■ What the task asks: Lines below starting with the line with "et (570, 372)" and going on through the line with "CT'Réalisations (391, 2537)" must be output exactly; the rest of the records must be left out.

Input records section start

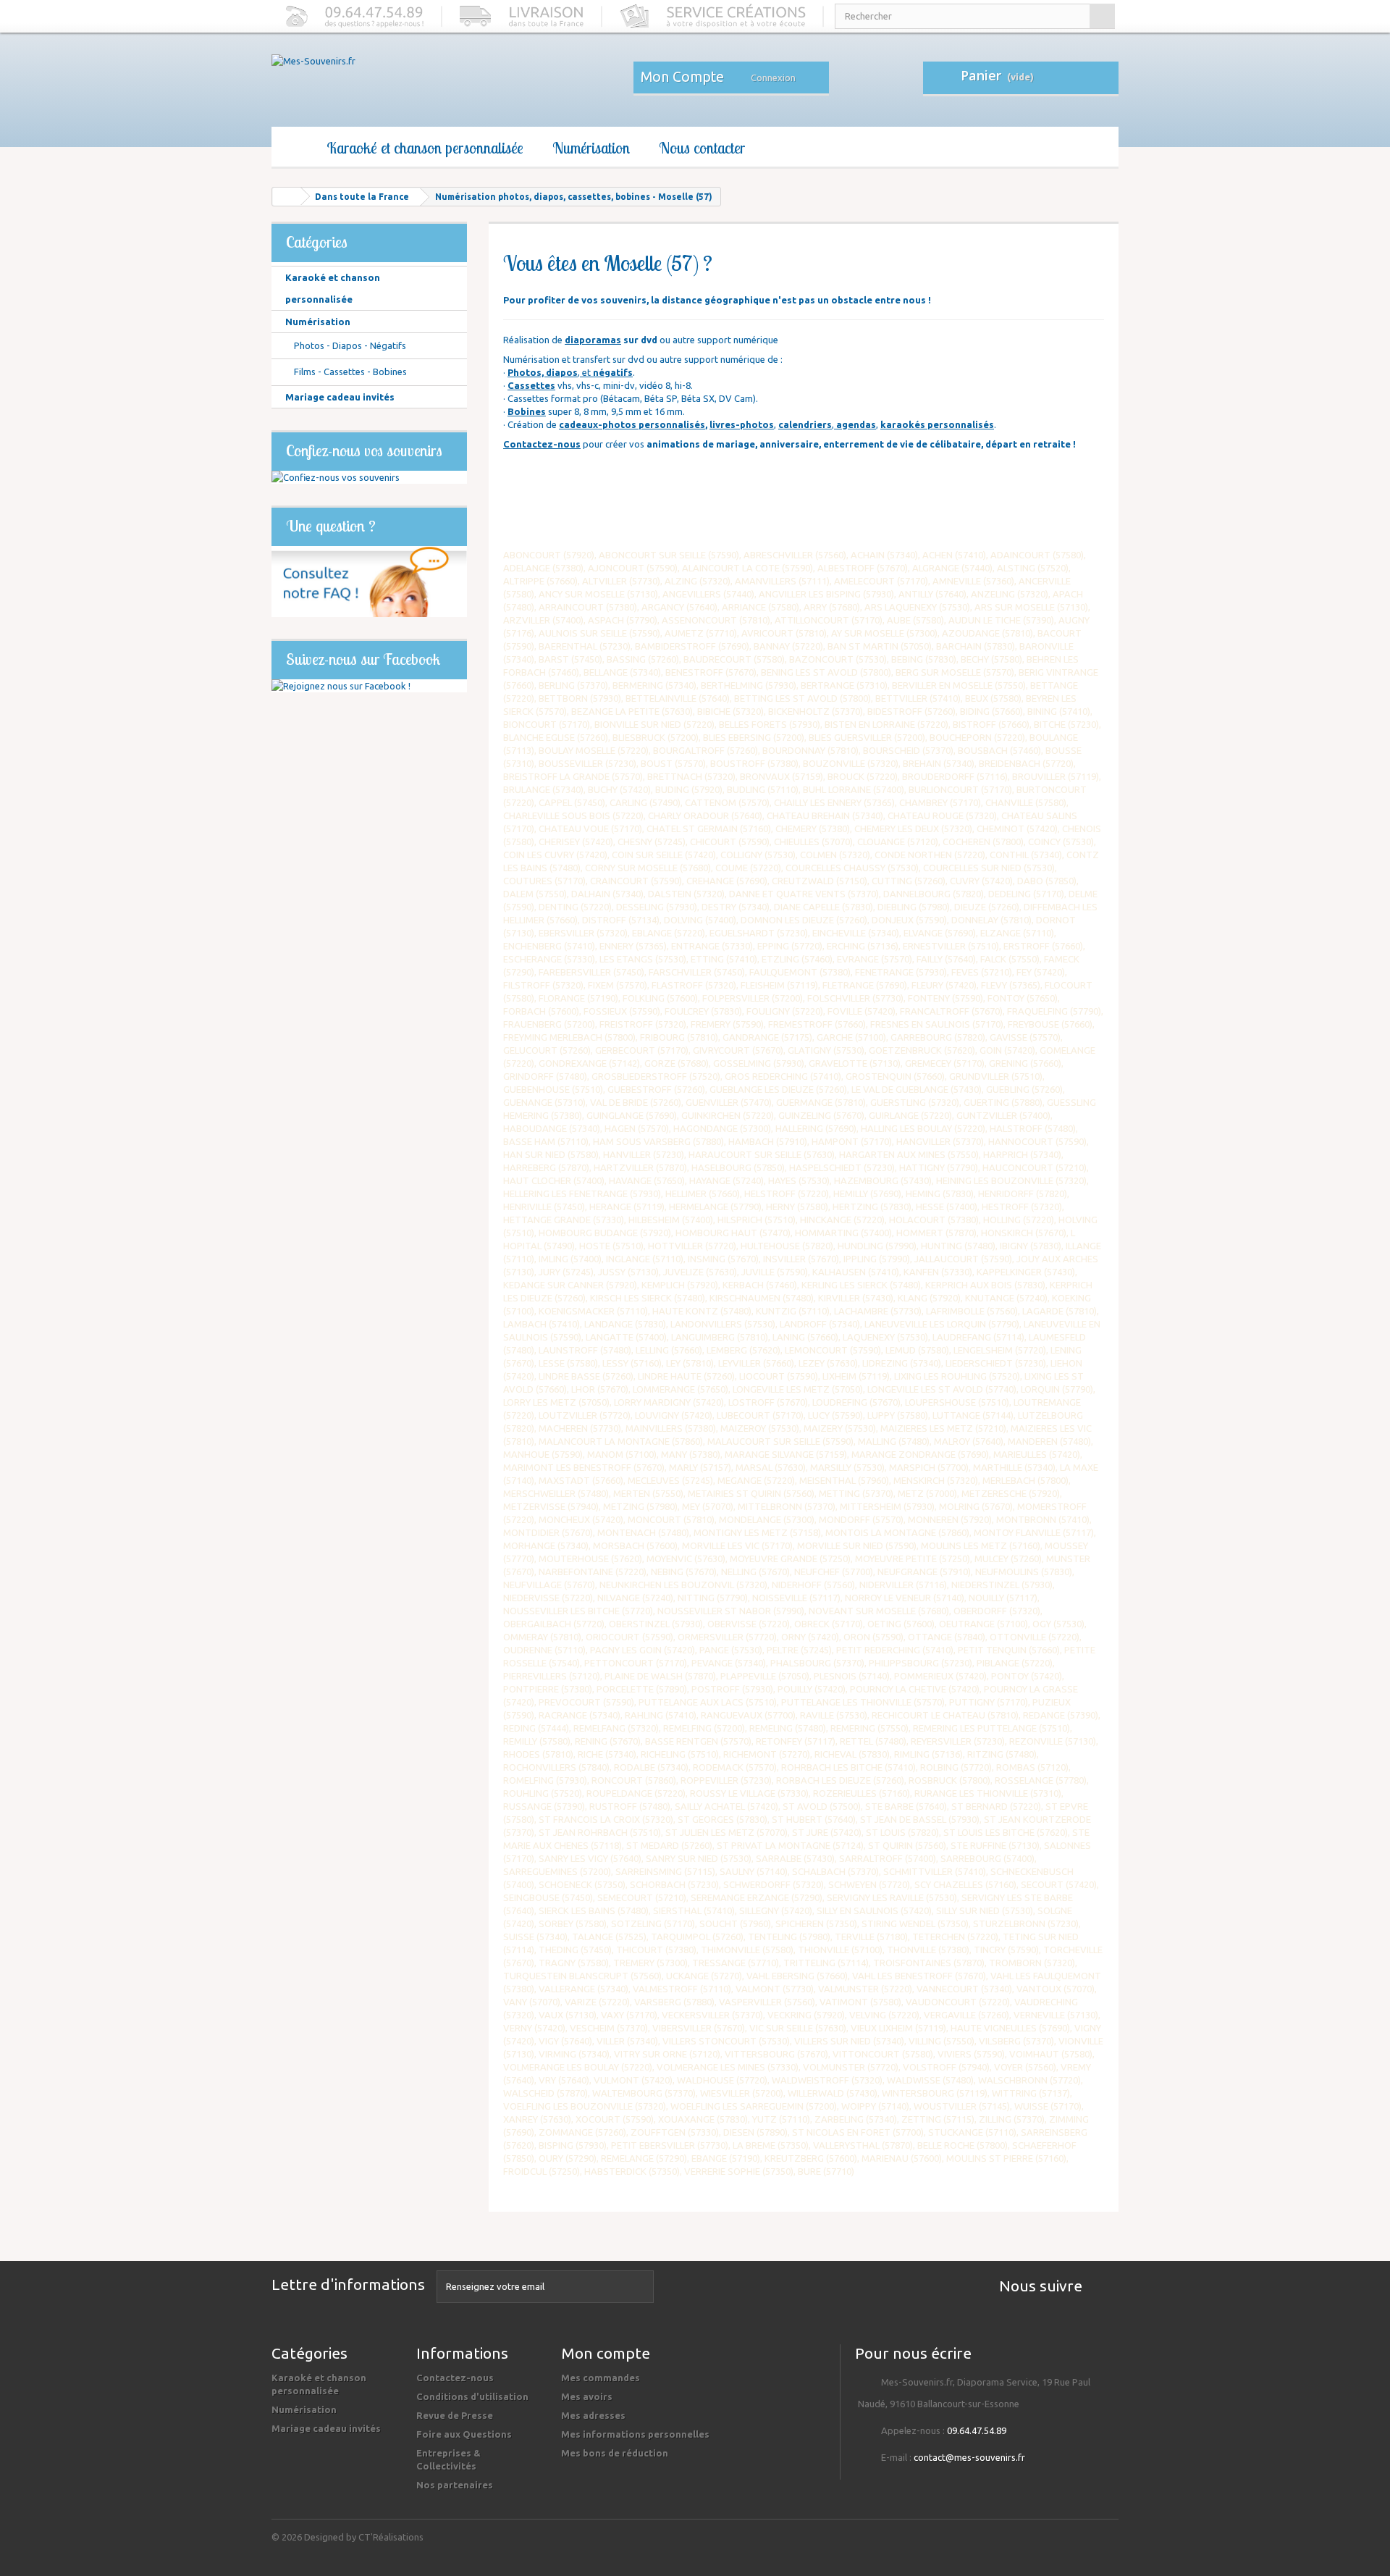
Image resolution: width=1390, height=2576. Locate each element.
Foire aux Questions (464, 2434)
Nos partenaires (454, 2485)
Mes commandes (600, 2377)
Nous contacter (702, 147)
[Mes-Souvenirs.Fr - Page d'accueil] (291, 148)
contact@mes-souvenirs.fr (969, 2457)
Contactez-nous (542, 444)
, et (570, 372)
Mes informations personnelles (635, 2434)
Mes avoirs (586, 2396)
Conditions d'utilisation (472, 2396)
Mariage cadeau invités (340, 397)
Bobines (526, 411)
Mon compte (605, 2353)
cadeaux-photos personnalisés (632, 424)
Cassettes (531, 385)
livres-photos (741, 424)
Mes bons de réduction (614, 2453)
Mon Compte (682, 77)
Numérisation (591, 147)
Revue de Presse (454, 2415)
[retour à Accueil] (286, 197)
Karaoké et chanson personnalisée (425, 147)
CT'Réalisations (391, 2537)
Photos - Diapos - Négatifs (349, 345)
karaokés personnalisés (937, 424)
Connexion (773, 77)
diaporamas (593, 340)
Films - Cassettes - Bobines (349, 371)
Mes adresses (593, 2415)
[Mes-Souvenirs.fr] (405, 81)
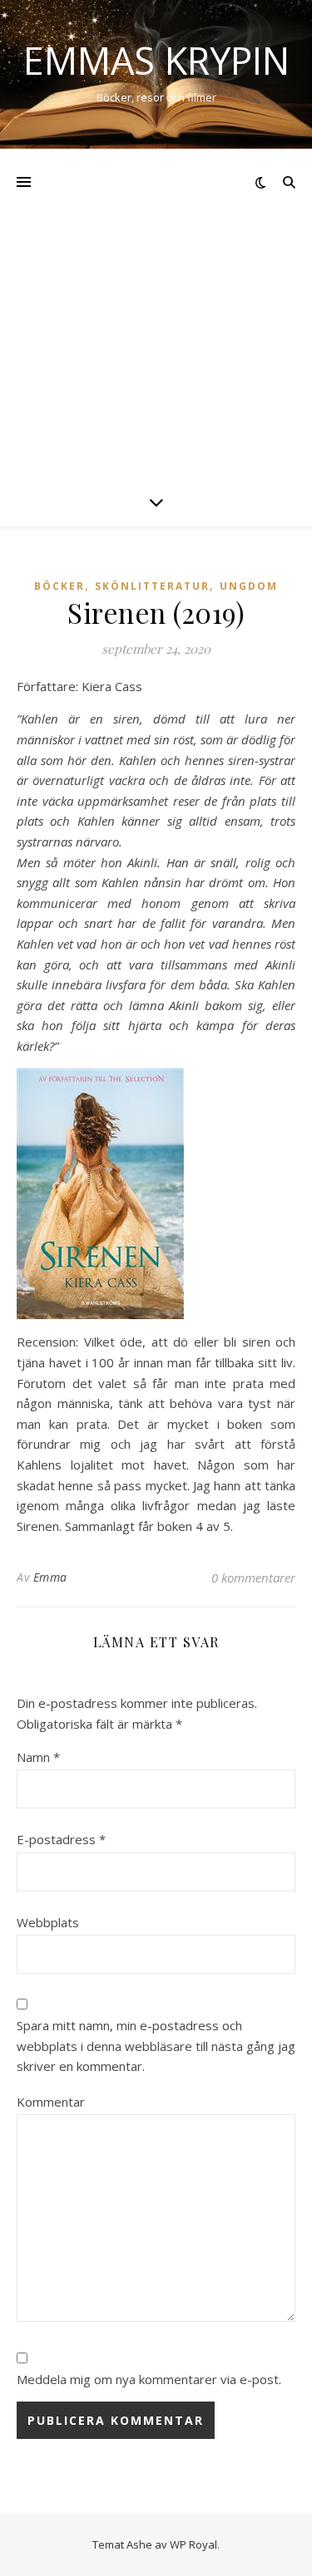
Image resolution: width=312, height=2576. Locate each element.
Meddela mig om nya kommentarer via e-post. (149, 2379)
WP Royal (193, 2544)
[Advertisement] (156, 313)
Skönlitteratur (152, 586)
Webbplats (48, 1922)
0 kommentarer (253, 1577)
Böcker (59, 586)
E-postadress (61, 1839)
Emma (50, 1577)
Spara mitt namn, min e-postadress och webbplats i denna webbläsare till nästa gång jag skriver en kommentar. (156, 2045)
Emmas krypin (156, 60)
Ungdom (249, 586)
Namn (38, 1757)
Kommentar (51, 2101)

Input records section end

■ Finished task:
, et (570, 372)
Mes informations personnelles (635, 2434)
Mes avoirs (586, 2396)
Conditions d'utilisation (472, 2396)
Mariage cadeau invités (340, 397)
Bobines (526, 411)
Mon compte (605, 2353)
cadeaux-photos personnalisés (632, 424)
Cassettes (531, 385)
livres-photos (741, 424)
Mes bons de réduction (614, 2453)
Mon Compte (682, 77)
Numérisation (591, 147)
Revue de Presse (454, 2415)
[retour à Accueil] (286, 197)
Karaoké et chanson personnalisée (425, 147)
CT'Réalisations (391, 2537)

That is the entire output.